With demand for the old pension system (OPS) with assured benefits growing, the government on Friday announced the formation of a committee under the direction of the finance secretary TV Somanathan to examine ways to save the pension reforms by choosing a middle ground between the unpopular National Pension System (NPS) and the fiscally irresponsible OPS.
"There have been complaints that the government employees' NPS needs to be addressed. Nirmala Sitharaman, the finance minister, said to the Lok Sabha, "I propose to set up a committee under the finance secretary to look into the pension issue and develop an approach, which addresses the needs of employees while maintaining fiscal prudence to protect common citizens. "The strategy will be created for both the federal government and state governments to embrace."
Subsequently, Somanathan stated that the panel will attempt to allay the worries of all stakeholders and investigate any problems brought up by any source. There has been no announcement on the panel's composition, members, or terms of reference.

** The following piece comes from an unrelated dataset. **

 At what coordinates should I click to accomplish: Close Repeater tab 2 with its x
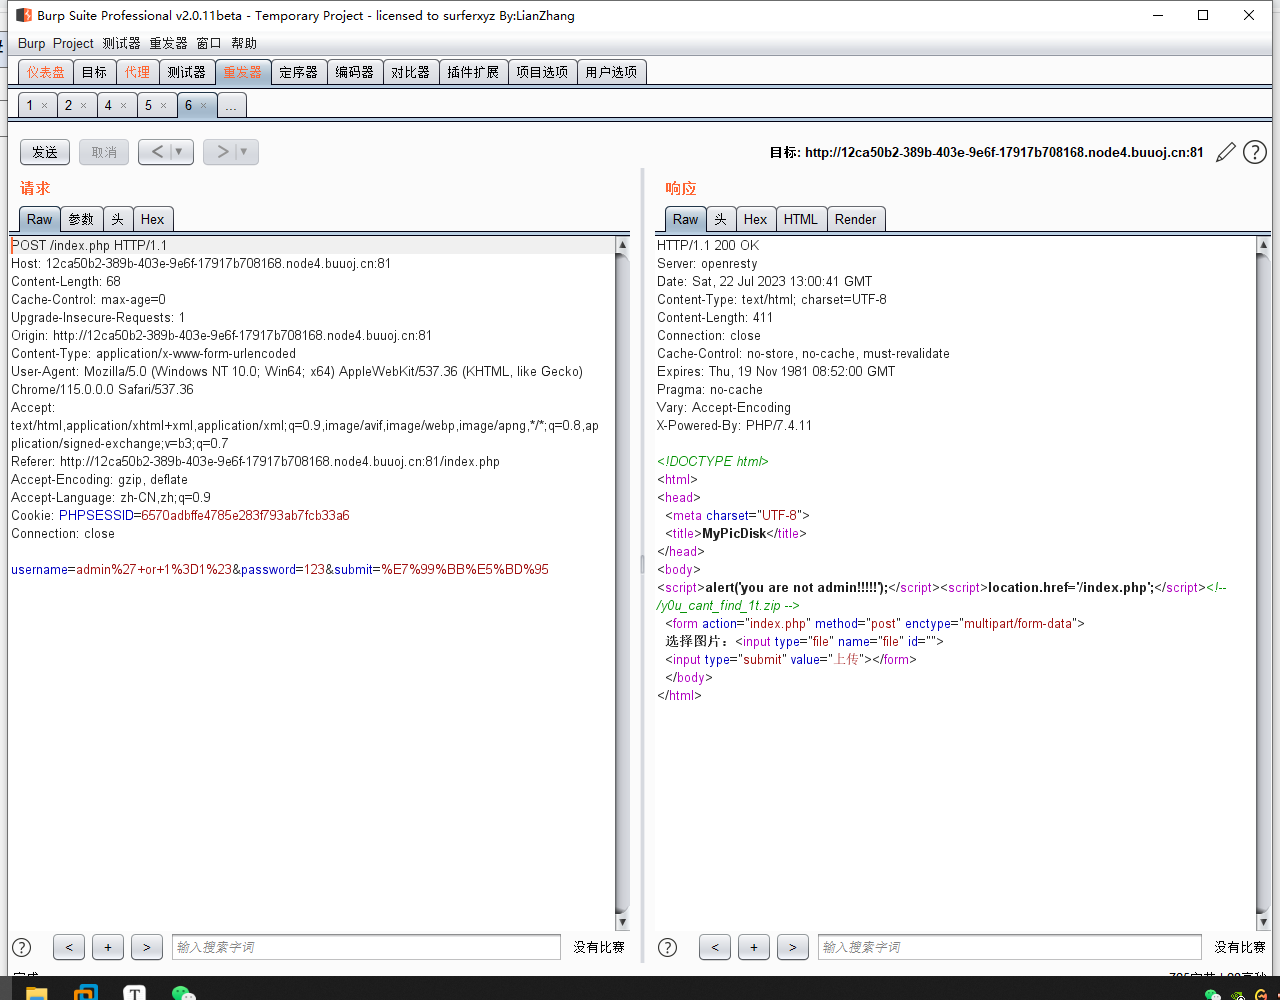(83, 105)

According to sources, one possibility would be to modify the current programme without placing an undue financial strain on the exchequer to provide guaranteed pensions to government employees at a rate of around 50% of the final income received under the NPS. Nevertheless, it may be graded, with a 40% pension for those who have at least 20 years of service and a 50% pension for those who have at least 30 years.
Whereas the NPS is founded on the concept of defined contribution, the OPS is based on the idea of defined benefits.
The Center is aware of the growing resonance of demand for the OPS amid a spate of state/general elections in 2023–2024. However, it has ruled out rolling back the pension reforms and returning to the financially disastrous unfunded OPS, which entails 50% of the last pay drawn as pension from the budget to the pre–2004 staff.
Numerous Opposition-ruled states, including Punjab, Chhattisgarh, Rajasthan, and Jharkhand, have declared their intention to rejoin the OPS. After assurances from chief minister Eknath Shinde that OPS benefits will be incorporated in the NPS, almost 1.7 million employees of the BJP-Shiv Sena-led Maharashtra government recently called an end to their prolonged protest over the OPS.
Presently, the NPS allows for the withdrawal of 60% of the corpus that has been accrued as a result of contributions made during a person's working years. A similar withdrawal is tax-free. The remaining 40% is invested in annuities, which, on average, might offer benefits equal to around 35% of the last paycheck received. Nevertheless, because returns are based on the markets, it is not a guaranteed pension.
According to officials, the NPS might be changed such that a retiree receives a lump sum payment equal to her contribution, which is now 41.7% (constructed from a contribution of 10% of income).
Our study revealed that the pension in the NPS may be close to 50% of the last collected pay if the balance 58.3% corpus established from the Central/state government contribution (14%) is annualised. If actual returns are less than the promised amount, the gap might be filled by the concerned government by making a small additional contribution to the NPS.